Notre grand-chancelier de L’Hospital se déclare-t-il contre les persécutions, on l’accuse aussitôt d’athéisme[1], Homo doctus, sed verus atheus. Un jésuite autant au-dessous d’Aristophane qu’Aristophane est au-dessous d’Homère, un malheureux dont le nom est devenu ridicule parmi les fanatiques mêmes, le jésuite Garasse en un mot, trouve partout des athéistes ; c’est ainsi qu’il nomme tous ceux contre lesquels il se déchaîne. Il appelle Théodore de Cèze athéiste ; c’est lui qui a induit le public en erreur sur Vanini[2].

La fin malheureuse de Vanini ne nous émeut point d’indignation et de pitié comme celle de Socrate, parce que Vanini n’était qu’un pédant étranger sans mérite ; mais enfin Vanini n’était point athée comme on l’a prétendu : il était précisément tout le contraire.

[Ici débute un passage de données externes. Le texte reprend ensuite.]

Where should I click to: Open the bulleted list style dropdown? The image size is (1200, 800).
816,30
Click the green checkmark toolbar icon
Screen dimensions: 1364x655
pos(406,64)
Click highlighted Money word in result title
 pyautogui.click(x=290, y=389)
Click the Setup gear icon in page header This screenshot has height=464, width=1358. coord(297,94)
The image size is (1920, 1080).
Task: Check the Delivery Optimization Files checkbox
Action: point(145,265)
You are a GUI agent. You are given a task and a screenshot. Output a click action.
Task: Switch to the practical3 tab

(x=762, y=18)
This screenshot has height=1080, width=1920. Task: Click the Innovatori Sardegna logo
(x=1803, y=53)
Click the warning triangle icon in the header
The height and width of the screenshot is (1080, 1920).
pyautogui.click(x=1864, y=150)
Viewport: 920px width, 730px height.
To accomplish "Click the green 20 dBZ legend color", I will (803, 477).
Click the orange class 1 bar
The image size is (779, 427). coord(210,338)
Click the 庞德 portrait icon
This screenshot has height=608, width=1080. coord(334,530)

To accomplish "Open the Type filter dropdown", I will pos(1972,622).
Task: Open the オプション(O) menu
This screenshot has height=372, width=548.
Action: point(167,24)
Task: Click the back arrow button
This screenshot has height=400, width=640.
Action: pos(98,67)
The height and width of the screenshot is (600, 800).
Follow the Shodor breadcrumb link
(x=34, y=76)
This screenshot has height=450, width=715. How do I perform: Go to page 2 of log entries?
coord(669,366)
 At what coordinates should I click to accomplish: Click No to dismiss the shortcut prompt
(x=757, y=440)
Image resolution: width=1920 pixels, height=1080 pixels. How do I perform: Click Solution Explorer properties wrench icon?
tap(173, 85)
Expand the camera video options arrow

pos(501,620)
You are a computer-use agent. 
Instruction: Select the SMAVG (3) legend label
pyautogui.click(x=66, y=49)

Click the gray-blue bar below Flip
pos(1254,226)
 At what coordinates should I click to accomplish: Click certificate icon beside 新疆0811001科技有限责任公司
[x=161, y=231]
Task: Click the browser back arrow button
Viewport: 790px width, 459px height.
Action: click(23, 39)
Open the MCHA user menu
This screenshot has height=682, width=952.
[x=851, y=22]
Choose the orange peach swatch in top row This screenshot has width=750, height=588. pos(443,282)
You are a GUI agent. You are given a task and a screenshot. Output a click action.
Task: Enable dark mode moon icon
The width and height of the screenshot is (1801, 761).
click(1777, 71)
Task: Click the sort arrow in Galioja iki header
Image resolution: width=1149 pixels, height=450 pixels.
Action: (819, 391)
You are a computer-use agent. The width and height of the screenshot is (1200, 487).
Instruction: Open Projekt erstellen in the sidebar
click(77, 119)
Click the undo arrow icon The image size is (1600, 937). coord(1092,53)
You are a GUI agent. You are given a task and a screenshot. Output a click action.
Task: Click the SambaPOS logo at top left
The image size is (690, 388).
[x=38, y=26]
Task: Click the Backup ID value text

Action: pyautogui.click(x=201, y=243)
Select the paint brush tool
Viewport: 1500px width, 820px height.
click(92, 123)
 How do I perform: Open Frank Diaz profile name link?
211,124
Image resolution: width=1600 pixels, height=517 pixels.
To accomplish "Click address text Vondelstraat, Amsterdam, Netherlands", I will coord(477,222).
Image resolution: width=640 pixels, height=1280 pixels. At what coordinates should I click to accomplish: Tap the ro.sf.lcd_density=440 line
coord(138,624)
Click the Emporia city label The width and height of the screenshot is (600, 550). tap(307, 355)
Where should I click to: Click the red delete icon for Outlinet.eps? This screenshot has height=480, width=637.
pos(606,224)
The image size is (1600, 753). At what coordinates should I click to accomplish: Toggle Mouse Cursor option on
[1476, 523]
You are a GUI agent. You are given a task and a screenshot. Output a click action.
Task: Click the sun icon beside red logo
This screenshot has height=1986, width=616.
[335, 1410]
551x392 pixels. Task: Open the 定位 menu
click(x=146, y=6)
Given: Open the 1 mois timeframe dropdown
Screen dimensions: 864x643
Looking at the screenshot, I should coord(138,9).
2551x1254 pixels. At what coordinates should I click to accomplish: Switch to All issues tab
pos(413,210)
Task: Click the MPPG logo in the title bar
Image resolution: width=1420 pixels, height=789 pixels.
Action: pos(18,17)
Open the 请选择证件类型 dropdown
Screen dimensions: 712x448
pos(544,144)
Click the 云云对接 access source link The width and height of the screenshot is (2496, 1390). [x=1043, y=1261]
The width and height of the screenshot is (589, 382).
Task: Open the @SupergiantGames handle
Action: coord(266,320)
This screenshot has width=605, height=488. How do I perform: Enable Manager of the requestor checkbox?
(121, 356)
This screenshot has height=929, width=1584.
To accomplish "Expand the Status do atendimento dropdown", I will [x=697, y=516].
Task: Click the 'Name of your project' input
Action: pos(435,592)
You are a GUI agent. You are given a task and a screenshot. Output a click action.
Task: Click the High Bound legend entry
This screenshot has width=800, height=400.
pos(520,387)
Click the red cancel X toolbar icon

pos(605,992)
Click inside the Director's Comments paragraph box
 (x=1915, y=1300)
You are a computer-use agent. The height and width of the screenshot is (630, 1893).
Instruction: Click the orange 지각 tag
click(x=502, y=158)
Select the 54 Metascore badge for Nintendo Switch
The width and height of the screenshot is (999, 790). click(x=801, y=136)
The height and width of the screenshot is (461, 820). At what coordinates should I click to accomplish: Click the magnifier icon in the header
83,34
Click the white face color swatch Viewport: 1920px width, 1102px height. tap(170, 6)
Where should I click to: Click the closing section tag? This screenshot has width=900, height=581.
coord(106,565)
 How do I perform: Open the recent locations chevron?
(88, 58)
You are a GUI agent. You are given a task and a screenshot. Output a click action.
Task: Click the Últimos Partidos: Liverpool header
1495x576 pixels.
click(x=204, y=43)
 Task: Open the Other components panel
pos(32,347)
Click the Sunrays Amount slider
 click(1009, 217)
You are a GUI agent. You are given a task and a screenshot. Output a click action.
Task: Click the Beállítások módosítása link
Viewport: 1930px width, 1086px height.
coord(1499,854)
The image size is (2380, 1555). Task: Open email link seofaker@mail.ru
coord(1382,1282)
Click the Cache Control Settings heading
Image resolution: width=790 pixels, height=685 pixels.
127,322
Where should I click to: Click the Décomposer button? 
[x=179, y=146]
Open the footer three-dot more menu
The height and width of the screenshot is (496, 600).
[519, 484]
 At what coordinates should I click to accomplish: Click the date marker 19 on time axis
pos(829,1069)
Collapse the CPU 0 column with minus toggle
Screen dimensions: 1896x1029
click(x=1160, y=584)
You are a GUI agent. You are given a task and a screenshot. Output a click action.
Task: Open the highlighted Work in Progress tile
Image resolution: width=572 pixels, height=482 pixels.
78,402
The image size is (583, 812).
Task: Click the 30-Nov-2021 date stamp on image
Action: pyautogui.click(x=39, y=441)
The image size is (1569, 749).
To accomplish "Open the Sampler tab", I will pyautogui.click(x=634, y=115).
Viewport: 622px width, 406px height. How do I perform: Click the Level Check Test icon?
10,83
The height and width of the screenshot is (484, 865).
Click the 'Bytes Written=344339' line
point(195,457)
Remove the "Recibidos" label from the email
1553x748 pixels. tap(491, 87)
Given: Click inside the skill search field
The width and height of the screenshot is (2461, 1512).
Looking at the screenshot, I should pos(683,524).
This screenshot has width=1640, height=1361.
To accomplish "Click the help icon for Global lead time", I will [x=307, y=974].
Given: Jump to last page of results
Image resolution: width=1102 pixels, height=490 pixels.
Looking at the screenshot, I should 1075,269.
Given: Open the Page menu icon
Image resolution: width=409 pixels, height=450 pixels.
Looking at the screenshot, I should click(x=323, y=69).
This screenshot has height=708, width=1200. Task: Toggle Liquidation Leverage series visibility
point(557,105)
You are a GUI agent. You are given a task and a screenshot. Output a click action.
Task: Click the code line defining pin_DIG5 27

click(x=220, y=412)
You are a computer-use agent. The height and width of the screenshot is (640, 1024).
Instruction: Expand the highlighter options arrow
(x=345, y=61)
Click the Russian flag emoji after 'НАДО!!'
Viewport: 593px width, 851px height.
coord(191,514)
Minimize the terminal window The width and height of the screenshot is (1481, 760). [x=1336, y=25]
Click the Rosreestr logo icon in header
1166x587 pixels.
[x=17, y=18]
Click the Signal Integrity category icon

C’était un pauvre prêtre napolitain, prédicateur et théologien de son métier, disputeur à outrance sur les quiddités et sur les universaux, et utrum chimera bombinans in vacuo possit comedere secundas intentiones. Mais d’ailleurs, il n’y avait en lui veine qui tendît à l’athéisme. Sa notion de Dieu est de la théologie la plus saine et la plus approuvée. « Dieu est son principe et sa fin, père de l’un et de l’autre, et n’ayant besoin ni de l’un ni de l’autre ; éternel sans être dans le temps, présent partout sans être en aucun lieu. Il n’y a pour lui ni passé ni futur ; il est partout et hors de tout, gouvernant tout, et ayant tout créé, immuable, infini sans parties ; son pouvoir est sa volonté, etc. » Cela n’est pas bien philosophique, mais cela est de la théologie la plus approuvée.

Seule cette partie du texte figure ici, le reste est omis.